▶ **YOUR GOAL**
Could you copy all of the records below exactly as they appear?

▶ **THE INPUT**
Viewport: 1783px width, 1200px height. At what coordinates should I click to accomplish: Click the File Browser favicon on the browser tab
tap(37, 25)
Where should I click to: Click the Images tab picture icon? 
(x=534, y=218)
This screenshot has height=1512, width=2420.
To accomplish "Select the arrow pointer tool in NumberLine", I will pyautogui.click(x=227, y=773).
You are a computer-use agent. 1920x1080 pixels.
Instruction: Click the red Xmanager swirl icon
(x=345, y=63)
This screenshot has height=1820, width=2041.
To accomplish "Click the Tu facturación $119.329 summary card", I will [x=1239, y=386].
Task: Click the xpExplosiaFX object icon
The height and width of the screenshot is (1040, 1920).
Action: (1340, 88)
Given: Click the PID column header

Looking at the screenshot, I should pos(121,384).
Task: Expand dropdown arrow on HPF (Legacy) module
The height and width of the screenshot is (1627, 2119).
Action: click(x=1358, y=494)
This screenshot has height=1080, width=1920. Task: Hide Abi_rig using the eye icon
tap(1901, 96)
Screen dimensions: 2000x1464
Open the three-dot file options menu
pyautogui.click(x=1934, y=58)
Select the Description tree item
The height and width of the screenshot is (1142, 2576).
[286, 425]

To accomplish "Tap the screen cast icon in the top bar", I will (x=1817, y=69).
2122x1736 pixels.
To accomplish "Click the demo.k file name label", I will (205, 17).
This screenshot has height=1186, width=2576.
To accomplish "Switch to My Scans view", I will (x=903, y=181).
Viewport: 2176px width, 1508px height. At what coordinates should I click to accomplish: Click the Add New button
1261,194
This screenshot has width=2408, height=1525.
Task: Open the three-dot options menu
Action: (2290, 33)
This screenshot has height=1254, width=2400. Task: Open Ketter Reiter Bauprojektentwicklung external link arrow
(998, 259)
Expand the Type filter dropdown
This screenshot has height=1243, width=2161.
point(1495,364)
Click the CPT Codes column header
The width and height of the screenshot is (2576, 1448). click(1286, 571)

▶ **RESPONSE TO THE TASK**
Viewport: 1783px width, 1200px height. At what coordinates should I click to accomplish: Click the File Browser favicon on the browser tab
tap(37, 25)
Where should I click to: Click the Images tab picture icon? 
(x=534, y=218)
This screenshot has height=1512, width=2420.
To accomplish "Select the arrow pointer tool in NumberLine", I will pyautogui.click(x=227, y=773).
You are a computer-use agent. 1920x1080 pixels.
Instruction: Click the red Xmanager swirl icon
(x=345, y=63)
This screenshot has height=1820, width=2041.
To accomplish "Click the Tu facturación $119.329 summary card", I will [x=1239, y=386].
Task: Click the xpExplosiaFX object icon
The height and width of the screenshot is (1040, 1920).
Action: (1340, 88)
Given: Click the PID column header

Looking at the screenshot, I should pos(121,384).
Task: Expand dropdown arrow on HPF (Legacy) module
The height and width of the screenshot is (1627, 2119).
Action: click(x=1358, y=494)
This screenshot has height=1080, width=1920. Task: Hide Abi_rig using the eye icon
tap(1901, 96)
Screen dimensions: 2000x1464
Open the three-dot file options menu
pyautogui.click(x=1934, y=58)
Select the Description tree item
The height and width of the screenshot is (1142, 2576).
[286, 425]

To accomplish "Tap the screen cast icon in the top bar", I will (x=1817, y=69).
2122x1736 pixels.
To accomplish "Click the demo.k file name label", I will (205, 17).
This screenshot has height=1186, width=2576.
To accomplish "Switch to My Scans view", I will (x=903, y=181).
Viewport: 2176px width, 1508px height. At what coordinates should I click to accomplish: Click the Add New button
1261,194
This screenshot has width=2408, height=1525.
Task: Open the three-dot options menu
Action: (2290, 33)
This screenshot has height=1254, width=2400. Task: Open Ketter Reiter Bauprojektentwicklung external link arrow
(998, 259)
Expand the Type filter dropdown
This screenshot has height=1243, width=2161.
point(1495,364)
Click the CPT Codes column header
The width and height of the screenshot is (2576, 1448). click(1286, 571)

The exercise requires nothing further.